Reader WES in RAVENNA writes:
“I am building a 36×48 pole barn w/ attic trusses on a piece of property were the water table is quite high. The wettest hole contained about 3 feet of water and caved in to about 5 or 6 feet in diameter before we filled it back in. The bottom of the driest hole jiggled like gramma’s jello mold when we tamped it flat. Obviously I am worried that my barn will sink.
We plan to use sonotubes and a trash pump to get a hole clean enough to drop our 20×6 round footing cookies and 6×6 posts in before filling the hole in with sand. We also plan to double up on the grade board (2×8 on the outside and 2×8 on the inside) to help transfer any load down the line if a post starts to sink.
I am also thinking of running re-bar through the grade board and across the floor to help tie the walls to the slab in hopes that it will help the barn float. Is that a good idea? Do you have any advice on building a pole building on soft, wet ground?
I don’t want to wait till you put your answer in a blog. Please email. Thank you.”
Mike the Pole Barn Guru writes:
Back in the olden days (the 1980’s) we encountered a site in Western Washington where we were going to be literally constructing a building on top of a peat bog. The soil was so weak, one could take a 12 foot long 2×6 and push it vertically into the ground by hand until it disappeared. It is surprising none of the jobsite workers got lost in it! The solution was to set the columns and hurriedly pour a concrete slab on grade which was tied into the columns with rebar. The slab was literally floating on top of the peat. Not the ideal site to build upon.
Okay – you have some challenges going on – high water table and the inability of your soil to support a load. I would highly recommend your next call be to a competent soils (geotechnical) engineer who can do a site investigation to best advise how to solve your problems. You are going to have to do something to remove the water from beneath your proposed building site – as it stands currently I can see nothing but potential problems with frost heaves. You will want to read more on preventing frost heaves here: https://www.hansenpolebuildings.com/2011/10/pole-building-structure-what-causes-frost-heaves/.

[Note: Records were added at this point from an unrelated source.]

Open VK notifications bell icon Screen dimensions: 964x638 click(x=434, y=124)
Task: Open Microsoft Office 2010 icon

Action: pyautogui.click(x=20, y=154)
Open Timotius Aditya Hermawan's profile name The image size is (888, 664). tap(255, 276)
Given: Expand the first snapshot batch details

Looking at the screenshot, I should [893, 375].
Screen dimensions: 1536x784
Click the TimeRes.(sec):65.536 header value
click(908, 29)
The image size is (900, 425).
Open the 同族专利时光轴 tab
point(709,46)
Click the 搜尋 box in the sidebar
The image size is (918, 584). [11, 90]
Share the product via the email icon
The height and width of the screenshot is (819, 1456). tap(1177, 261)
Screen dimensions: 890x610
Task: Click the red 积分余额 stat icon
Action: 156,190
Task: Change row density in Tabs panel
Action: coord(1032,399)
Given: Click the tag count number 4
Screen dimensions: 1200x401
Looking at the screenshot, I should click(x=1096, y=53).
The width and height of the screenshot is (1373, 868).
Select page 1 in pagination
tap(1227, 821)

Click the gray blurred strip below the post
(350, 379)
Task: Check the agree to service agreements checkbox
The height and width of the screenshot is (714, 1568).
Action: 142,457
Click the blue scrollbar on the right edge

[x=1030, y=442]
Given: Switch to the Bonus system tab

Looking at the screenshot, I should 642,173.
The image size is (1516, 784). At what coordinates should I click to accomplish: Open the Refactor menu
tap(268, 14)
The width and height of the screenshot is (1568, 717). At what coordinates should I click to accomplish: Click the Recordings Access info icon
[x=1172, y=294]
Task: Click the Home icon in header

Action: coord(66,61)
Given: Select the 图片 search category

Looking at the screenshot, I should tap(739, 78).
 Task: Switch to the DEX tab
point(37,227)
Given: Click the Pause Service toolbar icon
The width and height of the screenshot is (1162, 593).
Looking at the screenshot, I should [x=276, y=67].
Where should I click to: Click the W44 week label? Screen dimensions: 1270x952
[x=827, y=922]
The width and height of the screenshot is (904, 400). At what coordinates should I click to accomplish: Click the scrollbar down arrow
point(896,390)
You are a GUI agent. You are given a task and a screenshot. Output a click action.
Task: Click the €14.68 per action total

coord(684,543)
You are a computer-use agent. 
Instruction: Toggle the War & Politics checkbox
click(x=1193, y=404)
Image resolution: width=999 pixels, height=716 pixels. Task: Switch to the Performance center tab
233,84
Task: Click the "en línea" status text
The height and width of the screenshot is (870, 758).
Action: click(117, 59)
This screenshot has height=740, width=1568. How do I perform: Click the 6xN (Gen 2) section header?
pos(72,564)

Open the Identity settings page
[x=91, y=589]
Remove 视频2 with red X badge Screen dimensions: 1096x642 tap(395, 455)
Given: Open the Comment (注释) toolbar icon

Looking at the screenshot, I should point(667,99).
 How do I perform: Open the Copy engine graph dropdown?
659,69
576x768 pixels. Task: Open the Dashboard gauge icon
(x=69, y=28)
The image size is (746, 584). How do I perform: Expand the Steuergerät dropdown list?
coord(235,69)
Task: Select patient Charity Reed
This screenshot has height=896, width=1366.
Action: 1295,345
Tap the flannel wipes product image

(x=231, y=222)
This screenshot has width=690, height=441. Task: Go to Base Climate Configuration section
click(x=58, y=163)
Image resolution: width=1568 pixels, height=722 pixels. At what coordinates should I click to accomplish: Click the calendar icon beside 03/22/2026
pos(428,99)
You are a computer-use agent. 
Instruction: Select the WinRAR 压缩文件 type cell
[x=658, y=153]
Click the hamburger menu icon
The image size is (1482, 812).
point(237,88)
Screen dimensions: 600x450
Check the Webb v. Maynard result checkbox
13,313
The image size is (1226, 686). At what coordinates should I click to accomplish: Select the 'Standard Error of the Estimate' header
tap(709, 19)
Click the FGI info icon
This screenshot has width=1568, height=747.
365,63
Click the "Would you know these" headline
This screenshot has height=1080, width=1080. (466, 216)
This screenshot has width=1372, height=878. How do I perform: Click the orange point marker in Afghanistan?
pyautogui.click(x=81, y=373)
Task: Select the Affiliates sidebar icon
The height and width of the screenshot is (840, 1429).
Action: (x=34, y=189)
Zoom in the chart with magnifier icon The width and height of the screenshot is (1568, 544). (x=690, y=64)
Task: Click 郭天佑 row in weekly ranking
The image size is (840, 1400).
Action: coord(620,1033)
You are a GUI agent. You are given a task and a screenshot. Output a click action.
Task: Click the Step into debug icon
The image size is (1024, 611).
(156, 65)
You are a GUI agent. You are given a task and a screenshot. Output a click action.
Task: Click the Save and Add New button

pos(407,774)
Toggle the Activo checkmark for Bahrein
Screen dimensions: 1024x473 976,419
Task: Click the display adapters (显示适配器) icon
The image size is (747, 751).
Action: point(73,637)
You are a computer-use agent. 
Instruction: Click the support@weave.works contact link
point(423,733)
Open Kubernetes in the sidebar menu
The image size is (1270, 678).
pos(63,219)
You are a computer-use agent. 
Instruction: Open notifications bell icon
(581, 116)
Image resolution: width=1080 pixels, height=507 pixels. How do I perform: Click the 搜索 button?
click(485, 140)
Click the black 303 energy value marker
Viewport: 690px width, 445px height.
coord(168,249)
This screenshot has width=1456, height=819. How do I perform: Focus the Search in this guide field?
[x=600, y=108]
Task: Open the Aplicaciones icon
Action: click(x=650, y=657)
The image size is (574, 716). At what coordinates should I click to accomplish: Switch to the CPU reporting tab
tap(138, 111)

Even with good soil, your proposed 20 inch diameter concrete cookie is not adequate to properly distribute the weight of your building across the soil. Added to the challenge is the use of attic trusses which is going to further increase the loads on the footings. From the sound of it, a registered design professional (RDP – architect or engineer) has not been involved in the structural design of your building itself, as not only is your footing inadequate, but there is no provision made to prevent uplift issues.
Do me a favor and do it right away – call the geotechnical engineer. If you do not, you are going to end up investing a lot of money in a building which will do nothing but sink and heave, until such time as it becomes structurally unusable, or collapses of its own accord.